How Can Architecture Bring Social Equity To Housing?

older photo of uk housing development designed for mixed income ownership
UK - London (Alexandra Road Estate) photo by xpgomes5 is licensed under CC BY-NC 2.0
Architect Neave Brown's post-war attempt to introduce social equity to housing in London, UK.

Amidst a growing affordable housing crisis, what does social equity actually mean? It’s a slippery concept, though many would pursue it. Or at least they would pursue different ideas of what social equity might be.

What social equity clearly is not? It is not social equality. Social equity makes no attempt to divide up resources, such as housing, so that everyone’s share is exactly equal.

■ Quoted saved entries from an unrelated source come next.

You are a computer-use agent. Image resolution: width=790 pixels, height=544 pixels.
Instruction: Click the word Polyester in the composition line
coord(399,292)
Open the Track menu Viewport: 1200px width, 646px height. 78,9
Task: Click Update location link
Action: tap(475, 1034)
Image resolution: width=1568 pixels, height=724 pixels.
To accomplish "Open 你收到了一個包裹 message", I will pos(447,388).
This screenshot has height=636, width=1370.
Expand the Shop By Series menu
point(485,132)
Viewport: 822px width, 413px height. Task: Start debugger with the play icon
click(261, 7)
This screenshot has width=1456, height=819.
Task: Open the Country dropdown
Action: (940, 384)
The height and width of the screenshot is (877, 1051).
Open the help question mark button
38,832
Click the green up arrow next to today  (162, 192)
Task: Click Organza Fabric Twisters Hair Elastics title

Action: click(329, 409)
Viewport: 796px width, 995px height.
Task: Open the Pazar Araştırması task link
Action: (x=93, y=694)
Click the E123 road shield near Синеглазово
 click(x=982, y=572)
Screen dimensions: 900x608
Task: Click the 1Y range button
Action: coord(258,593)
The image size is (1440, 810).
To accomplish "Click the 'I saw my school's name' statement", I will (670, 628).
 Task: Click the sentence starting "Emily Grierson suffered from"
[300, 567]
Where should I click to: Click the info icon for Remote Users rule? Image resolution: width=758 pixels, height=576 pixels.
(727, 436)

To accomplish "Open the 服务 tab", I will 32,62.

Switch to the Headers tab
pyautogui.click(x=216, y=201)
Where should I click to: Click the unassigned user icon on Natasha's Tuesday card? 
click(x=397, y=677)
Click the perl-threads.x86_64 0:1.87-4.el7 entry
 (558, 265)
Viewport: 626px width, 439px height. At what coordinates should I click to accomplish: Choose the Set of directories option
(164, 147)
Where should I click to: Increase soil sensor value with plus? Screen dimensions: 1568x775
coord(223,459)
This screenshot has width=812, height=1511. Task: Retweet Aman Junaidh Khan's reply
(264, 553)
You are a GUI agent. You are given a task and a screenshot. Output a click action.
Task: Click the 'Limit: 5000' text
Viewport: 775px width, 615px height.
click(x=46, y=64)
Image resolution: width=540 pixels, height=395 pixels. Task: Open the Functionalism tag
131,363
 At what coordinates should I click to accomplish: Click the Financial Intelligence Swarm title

Social equity is more akin to a notion that was once a focus of both endeavour and pride in America, these days not so often mentioned — ‘equality of opportunity,’ implying the social justice of a level playing field for all races and economic economic classes.

An example of architecture that is definitely NOT an expression of social equality? The now notorious multiple entrances constructed in recent mixed-income housing complexes in New York City. Higher income residents use the main entrance, lower income residents use another entrance, derisively nicknamed the ‘poor door.’

And yet, if a ‘rich door’ and a ‘poor door’ emphasize social INEQUALITY, rather than social equality, they may still offer opportunity for lower income residents to otherwise share in all resources and benefits of an upscale neighbourhood. Better schools, better libraries, to name just a couple of examples of neighbourhood resources which can help contribute to social justice for all classes and races.

So while a ‘poor door’ might be anything but an expression of social EQUALITY, it could be thought of as an architectural step towards social EQUITY by more evenly distributing opportunity to other classes and races. (We will leave aside arguments about the community health, or lack of it, which architecture might bring to a building by creating a micro-climate of exclusively zoned apartheid within the very building itself!)

How to achieve social equity has become an important subject of discussion in the fields of health, as well as philanthropy. Architecture, it seems, is also searching for answers about how building design can support social equity.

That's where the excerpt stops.